Estimating methylation levels: After reads are mapped and filtered, the dnmtools counts command is used to obtain read coverage and estimate methylation levels at individual cytosine sites. We count the number of methylated reads (those containing a C) and the number of unmethylated reads (those containing a T) at each nucleotide in a mapped read that corresponds to a cytosine in the reference genome. The methylation level of that cytosine is estimated as the ratio of methylated to total reads covering that cytosine. For cytosines in the symmetric CpG sequence context, reads from the both strands are collapsed to give a single estimate. Very rarely do the levels differ between strands (typically only if there has been a substitution, as in a somatic mutation), and this approach gives a better estimate.

Bisulfite conversion rate: The bisulfite conversion rate for an experiment is estimated with the dnmtools bsrate command, which computes the fraction of successfully converted nucleotides in reads (those read out as Ts) among all nucleotides in the reads mapped that map over cytosines in the reference genome. This is done either using a spike-in (e.g., lambda), the mitochondrial DNA, or the nuclear genome. In the latter case, only non-CpG sites are used. While this latter approach can be impacted by non-CpG cytosine methylation, in practice it never amounts to much.

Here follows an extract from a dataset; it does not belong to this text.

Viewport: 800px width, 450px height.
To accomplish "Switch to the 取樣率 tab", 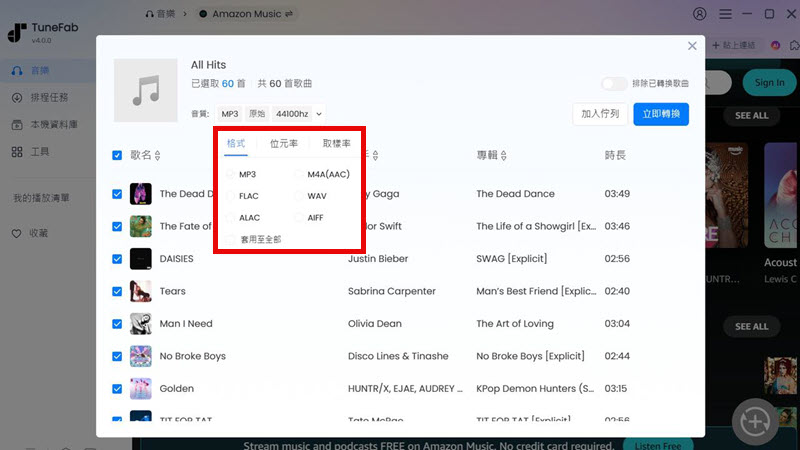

Identifying hypomethylated regions (HMRs): In most mammalian cells, the majority of the genome has high methylation, and regions of low methylation are typically the interesting features. (This seems to be true for essentially all healthy differentiated cell types, but not cells of very early embryogenesis, various germ cells and precursors, and placental lineage cells.) These are valleys of low methylation are called hypomethylated regions (HMR) for historical reasons. To identify the HMRs, we use the dnmtools hmr command, which uses a statistical model that accounts for both the methylation level fluctations and the varying amounts of data available at each CpG site.

Partially methylated domains: Partially methylated domains are large genomic regions showing partial methylation observed in immortalized cell lines and cancerous cells. The pmd program is used to identify PMDs.

Allele-specific methylation: Allele-Specific methylated regions refers to regions where the parental allele is differentially methylated compared to the maternal allele. The program allelic is used to compute allele-specific methylation score can be computed for each CpG site by testing the linkage between methylation status of adjacent reads, and the program amrfinder is used to identify regions with allele-specific methylation.

For more detailed description of the methods of each step, please refer to the DNMTools documentation.